If we compute the pearson correlation of the rank-ordered variables, though:
## [1] 1
This makes sense intuitively, because the function \(Y\) is monotonically increasing and perfectly correlated to \(X\) (albeit non-linearly). This is the Spearman Rank correlation:
## X Y
## X 1 1
## Y 1 1
Let’s now see if the Spearman correlation can recover the correlation of one of our We can now look at one of the strange Pearson results from our figure:
#Define a simple dataset with Zero Pearson Correlation
obs<-data.frame(X=runif(1e5,min=-1/2*pi,max=1/2*pi))
obs$Y<-runif(1e5,min=-0.3,max=0.3)-cos(obs$X)
magplot(obs,xlab='X',ylab='Y',pch='.')
## X Y
## X 1.000000000 -0.004813213
## Y -0.004813213 1.000000000
## X Y
## X 1.000000000 -0.003053893
## Y -0.003053893 1.000000000
Notice that the rank correlation is unable to recover the correlation between non-monotonically increasing variables!

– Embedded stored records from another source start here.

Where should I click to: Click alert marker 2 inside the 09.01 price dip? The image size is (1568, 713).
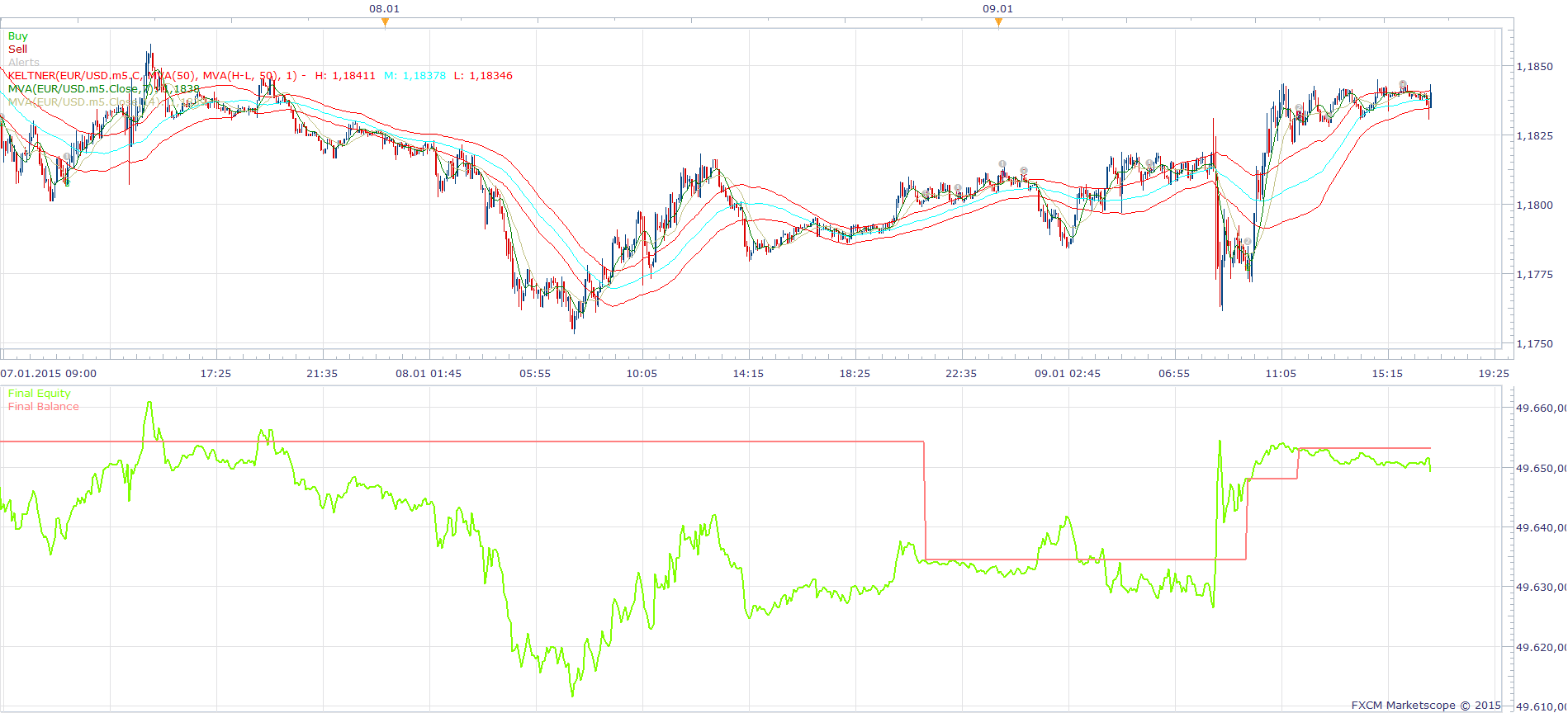click(x=1246, y=242)
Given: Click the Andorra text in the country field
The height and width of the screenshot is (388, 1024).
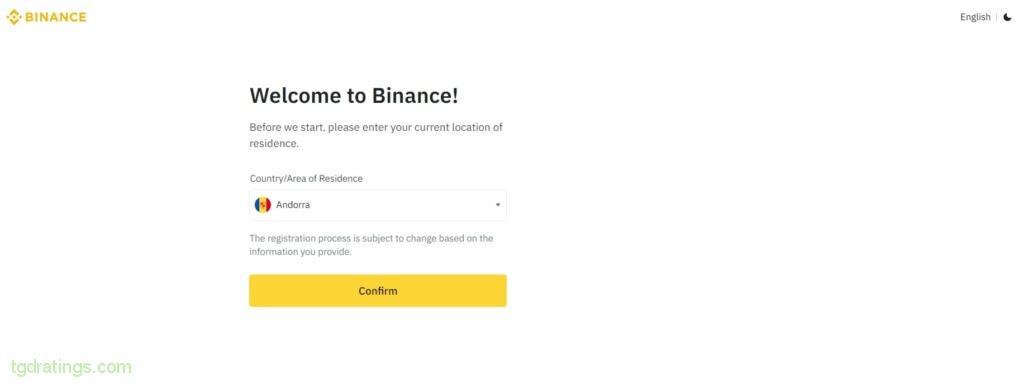Looking at the screenshot, I should click(293, 204).
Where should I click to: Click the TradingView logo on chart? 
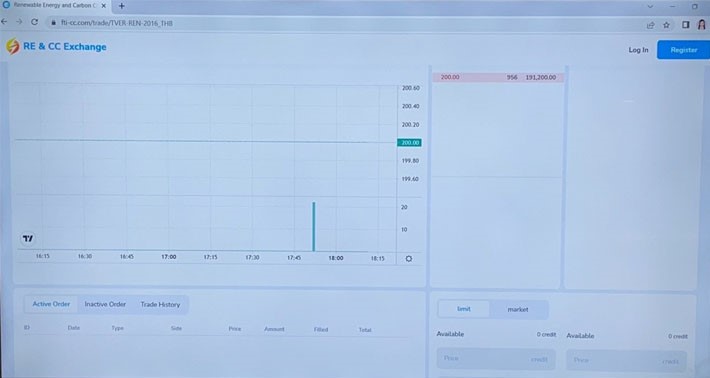(28, 239)
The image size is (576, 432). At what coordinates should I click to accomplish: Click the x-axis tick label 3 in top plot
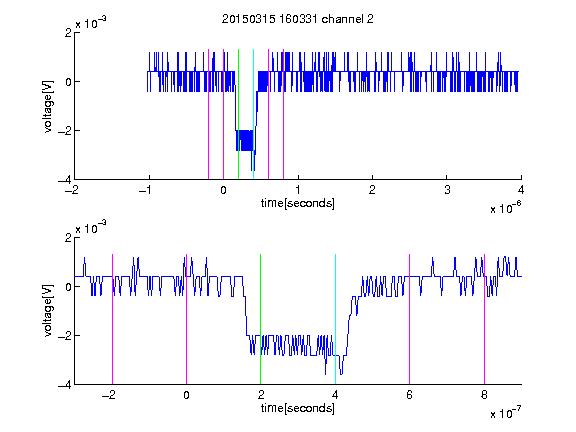(447, 190)
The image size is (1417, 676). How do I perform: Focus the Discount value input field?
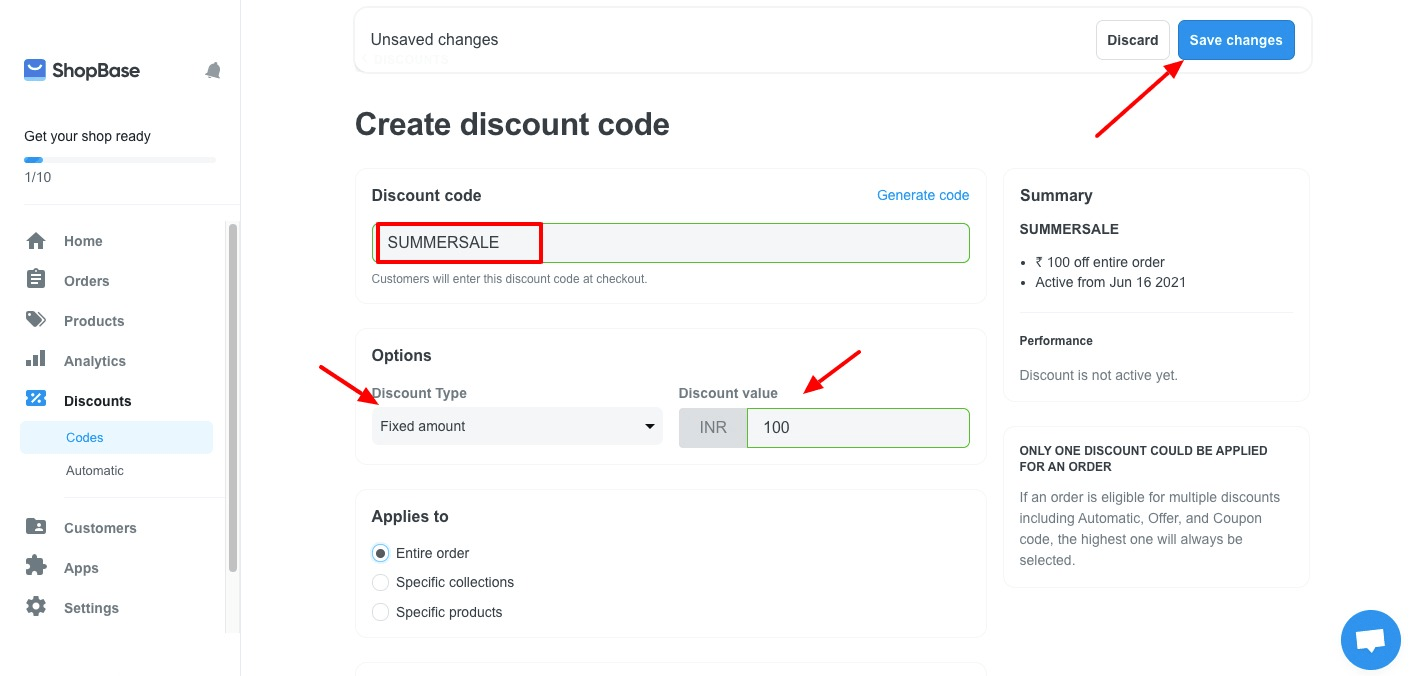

In this way, the correlation coefficients are describing the joint information between two variables. In the monotonically increasing case, knowledge of \(X\) perfectly informs us abou \(Y\) and vice-versa. However in the non-monotonic case, the knowlege of \(X\) perfectly informs \(Y\), however the converse is not true.
If you only learn one thing from this course, this is probably what you should learn.
We are inclined (as humans) to interpret correlations as causal relationships. Sometimes this may be justified, but often it is not.
Here we can see that the number of divorces in the US state of Maine is inversely correlated with the consumption of margarine per person in the USA.
The conclusion is clear: Eating margarine in LA will invariably lead to a divorce in Maine.
Or more accurately: no, of course it won’t.
This is an example of a spurious correlation. Such correlations are possible (and indeed likely!) when you have few observations of many variables.
As a demonstration, let’s say that here we have made \(10\) observations and found a correlation of \(\sim 0.8\). Let’s assume that this discovery came from a catalogue containing \(p=1000\) variables, all of which are totally random. What fraction of these variables do we expect to have a correlation of \(80\%\) or more?
## 0.65 % of variables have 80% correlation or more
Said differently, there is a 1 in 153 chance that two totally random variables will have an absolute correlation of 0.8 or higher.
The likelihood of finding “significant” correlations between truely random data is non-zero, and grows with decreasing numbers of observations and increasing numbers of observed variables.
The problem is further complicated by the existence of confounding variables.
A confounding variable is one that acts upon both the dependent and independent variables in a measurement of correlation, and thereby creates a spurious correlation between the two.
#A simple Gaussian dataset
obs<-data.frame(Z=rnorm(1E3,mean=0,sd=1))
#A new variable that correlates with Z
obs$X<-sin(obs$Z)+runif(1e3,min=-0.2,max=0.2)
#And another new variable that correlates with Z
obs$Y<-obs$Z^3+runif(1e3,min=-0.2,max=0.2)
We’ve created two variables that correlate with \(Z\). But what if we never actually observed the variable \(Z\)… We would instead plot \(X\) and \(Y\):
## [1] 0.9064995
And be tempted to decide that there is a causal relationship between these two parameters, when in fact none exists.
Thus we have demonstrated the common but extremely important statistical fact:
Corrlation does not equal Causation!